Longtime labor activist Bill Fletcher, Jr. speaking on Free Speech TV, complained that leadership of the liberal coalition that elected President Barack Obama were sent activists "back to the barracks" once the election was won.
Van Jones, who was purged from the White House through a Fox News-orchestrated smear campaign, told a assembly of activists in Washington, D.C. on Saturday, that the day after Obama`s election, "you gave away your office" by receding to the sidelines or turn their aid to individual issues while neglecting the over-arching narrative.
While all of these assessments are true, they don`t say the whole story. The "enthusiasm gap" touted by pundits about this year`s elections is actually more of an infrastructure gap. As Thom Hartmann noted last night on The Big Show and on Free Speech TV, the Sovereign Court`s decision in in Citizens United - the type that colonized the burning question of whether money equals speech - allowed for such a torrent of corporate dollars into the campaign process that 2010 saw the first legal theft of an election since the transit of the 1906 Tillman Act, which limited the use of corporate money in elections.

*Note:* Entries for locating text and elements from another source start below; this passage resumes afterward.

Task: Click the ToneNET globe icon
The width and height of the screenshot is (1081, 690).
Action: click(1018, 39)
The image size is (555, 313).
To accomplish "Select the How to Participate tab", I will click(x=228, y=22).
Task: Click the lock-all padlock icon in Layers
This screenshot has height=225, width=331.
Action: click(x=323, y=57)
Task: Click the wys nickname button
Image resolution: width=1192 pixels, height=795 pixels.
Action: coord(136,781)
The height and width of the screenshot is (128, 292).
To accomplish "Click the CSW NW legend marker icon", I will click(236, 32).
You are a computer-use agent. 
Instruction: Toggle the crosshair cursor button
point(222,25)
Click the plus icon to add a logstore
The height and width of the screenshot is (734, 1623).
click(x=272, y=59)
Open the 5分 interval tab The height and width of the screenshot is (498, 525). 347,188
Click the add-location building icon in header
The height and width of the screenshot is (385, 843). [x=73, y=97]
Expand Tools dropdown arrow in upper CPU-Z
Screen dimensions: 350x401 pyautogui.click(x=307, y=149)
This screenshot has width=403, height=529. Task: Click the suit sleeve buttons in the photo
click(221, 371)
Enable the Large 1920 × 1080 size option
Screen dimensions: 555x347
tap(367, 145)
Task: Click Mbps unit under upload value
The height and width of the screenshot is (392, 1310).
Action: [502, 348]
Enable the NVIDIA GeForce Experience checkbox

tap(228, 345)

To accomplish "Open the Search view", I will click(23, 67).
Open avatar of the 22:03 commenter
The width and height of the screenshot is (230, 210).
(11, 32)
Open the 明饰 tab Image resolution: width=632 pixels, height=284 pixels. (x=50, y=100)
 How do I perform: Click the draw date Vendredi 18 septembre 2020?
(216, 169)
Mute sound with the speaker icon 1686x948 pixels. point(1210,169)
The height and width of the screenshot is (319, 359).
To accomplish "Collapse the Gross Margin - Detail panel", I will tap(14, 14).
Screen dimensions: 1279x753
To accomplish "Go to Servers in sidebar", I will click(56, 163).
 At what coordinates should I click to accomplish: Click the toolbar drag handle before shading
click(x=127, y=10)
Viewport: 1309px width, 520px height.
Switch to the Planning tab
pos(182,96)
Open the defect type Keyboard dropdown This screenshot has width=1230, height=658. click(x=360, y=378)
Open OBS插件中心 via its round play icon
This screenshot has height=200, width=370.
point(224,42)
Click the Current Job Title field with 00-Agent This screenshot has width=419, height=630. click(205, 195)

But that still doesn`t get to the spirit of the matter, which is infrastructure. Even if the remaining had admission to the form of money that fuels the right, it would not be collected to use it as effectively. Just as the liberal coalition tends to burst apart into issue silos once Democrats are in power, its infrastructure also lacks the links and coordination that come on the right. So the head is, what do we contrive to do some that?